Distributed Agreement in a Security Application
Axel W. Krings
Computer Science Dept.
University of Idaho, Moscow ID, USA
krings@cs.uidaho.edu
Miles A. McQueen
INEEL
Idaho Falls, ID, USA
amm@inel.gov
The INEEL's (Idaho National Engineering and Environmental Laboratories)
participation in national security programs occasionally leads to problem
domains in computing that have not been extensively studied due to their
unique nature. One of these that has become important recently is the application
of remote distributed monitoring networks to aid in the determination of
whether weapons, materials, or chemical agents are being moved inappropriately
from their approved storage locations. The uniqueness lies in the requirement
that the network reside on foreign soil and be completely physically unsecure.

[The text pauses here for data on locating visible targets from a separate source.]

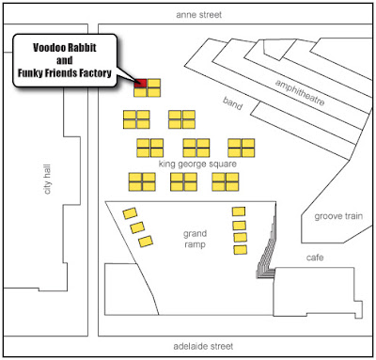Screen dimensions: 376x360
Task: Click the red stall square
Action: pos(140,83)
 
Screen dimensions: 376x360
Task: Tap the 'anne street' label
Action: pos(199,15)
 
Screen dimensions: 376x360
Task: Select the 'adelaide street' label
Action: pos(203,346)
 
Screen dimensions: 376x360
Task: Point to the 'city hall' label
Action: pos(47,180)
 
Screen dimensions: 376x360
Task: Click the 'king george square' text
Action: pos(197,164)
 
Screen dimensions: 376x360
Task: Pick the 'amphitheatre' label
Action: pos(300,92)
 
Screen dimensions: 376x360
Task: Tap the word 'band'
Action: pos(232,103)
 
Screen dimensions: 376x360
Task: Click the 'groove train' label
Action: pos(338,216)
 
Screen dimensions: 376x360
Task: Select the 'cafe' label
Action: pos(315,258)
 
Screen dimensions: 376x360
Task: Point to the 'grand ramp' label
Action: pos(195,239)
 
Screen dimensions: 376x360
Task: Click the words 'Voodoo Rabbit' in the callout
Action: pos(65,48)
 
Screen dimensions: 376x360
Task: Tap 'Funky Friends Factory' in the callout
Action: pos(65,73)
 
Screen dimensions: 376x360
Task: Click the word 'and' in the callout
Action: pos(65,60)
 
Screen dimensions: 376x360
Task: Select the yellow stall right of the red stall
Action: pos(154,83)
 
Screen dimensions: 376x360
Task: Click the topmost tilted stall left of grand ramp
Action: pos(130,213)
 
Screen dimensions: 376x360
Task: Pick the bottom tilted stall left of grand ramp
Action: pos(146,242)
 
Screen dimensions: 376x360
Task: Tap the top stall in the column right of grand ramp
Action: pos(239,211)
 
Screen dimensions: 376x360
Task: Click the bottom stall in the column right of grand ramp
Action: pos(241,250)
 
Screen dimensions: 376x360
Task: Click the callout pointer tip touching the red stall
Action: pos(136,82)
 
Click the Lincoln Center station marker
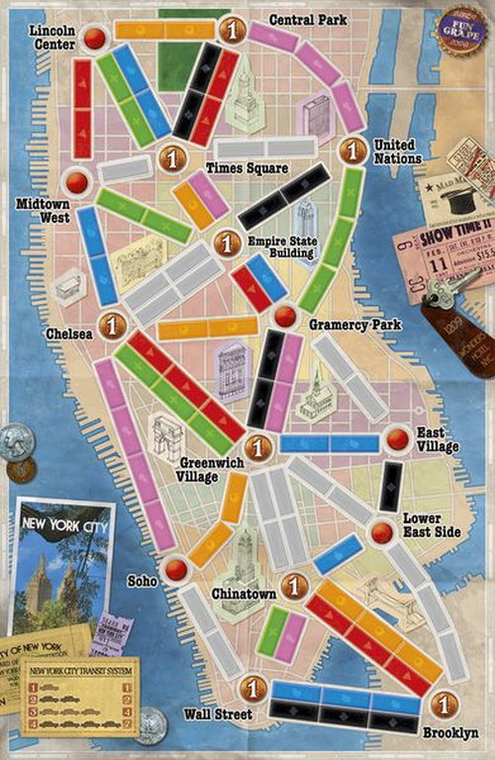pyautogui.click(x=95, y=39)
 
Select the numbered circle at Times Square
pyautogui.click(x=172, y=157)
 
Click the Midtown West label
pyautogui.click(x=42, y=209)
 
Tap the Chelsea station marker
pyautogui.click(x=113, y=324)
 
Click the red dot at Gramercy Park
pyautogui.click(x=285, y=315)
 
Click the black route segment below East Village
pyautogui.click(x=391, y=487)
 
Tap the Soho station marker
pyautogui.click(x=176, y=569)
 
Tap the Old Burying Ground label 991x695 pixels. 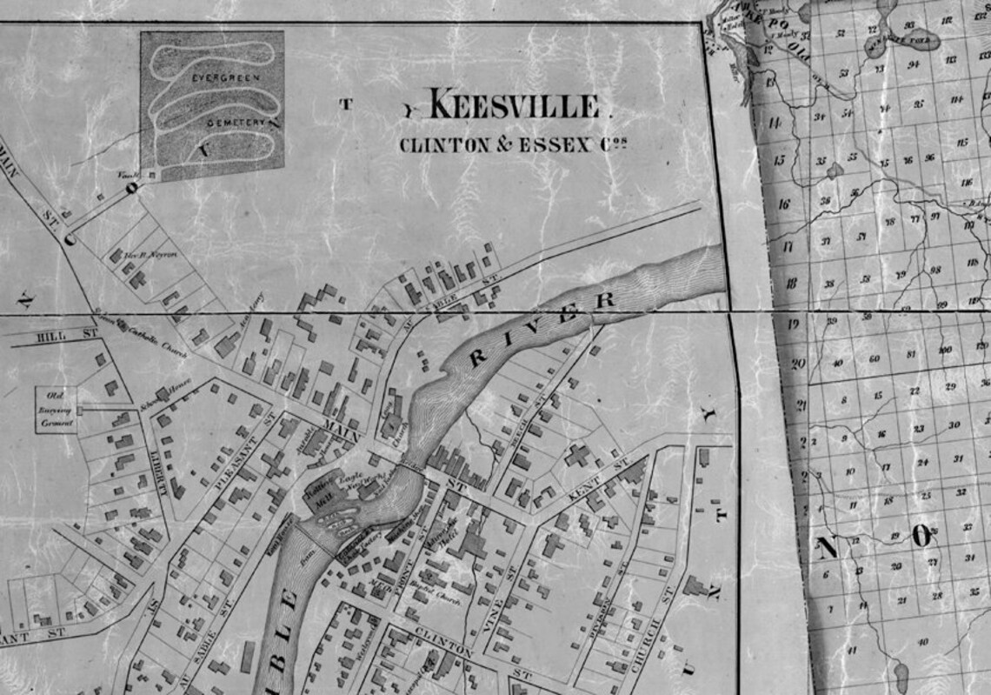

As part of our effort to address this problem, we are investigating whether
agreement algorithms may be applied to the physically unsecure network in
such a fashion as to keep the system in a self-consistent state and to detect
and log apparent malicious tampering for later interrogation and evaluation.
Algorithms for Byzantine and approximate agreement have been studied
extensively. However, most algorithms make assumptions about network topology,
correct message delivery, authentication of the sender, and detectability
of message omissions. In implementations of agreement algorithms, these
assumptions may not match the given features of the underlying networking
technology and environment. Since the INEEL and other Department of Energy
laboratories have extensive experience building Echelon based monitoring
networks, which are being considered as the standard for the application
mentioned above, we have chosen to use Echelon with its LonTalk protocol
as the specific network to use as our testbed. Since Echelon networks are
relatively low bandwidth, bus based, CSMA networks, the layering of agreement
algorithms onto these networks is problematic. Given the technology and
topology limitations, the variety of potential adversarial attacks are puzzling.
The adaptation of agreement algorithms to the peculiar problem domain and
onto the specific network are the two primary issues we have begun to address
with this research.
Mapping agreement algorithms to the problem domain required cooperation
with problem domain experts to develop an abstraction for the networks required
functionality. The most important view to develop from these discussions
is that the network is best viewed as a finite state machine and that it
is absolutely imperative that each non-faulty node of the network be in
a common state at all times. Certainly, depending on external circumstances,
one system state may be more optimal for surveillance than another, but
it is far more important to retain system consistency than to be in the
optimal state. As an example, imagine a large room being monitored with
cameras that are panning back and forth across their physical area of concern.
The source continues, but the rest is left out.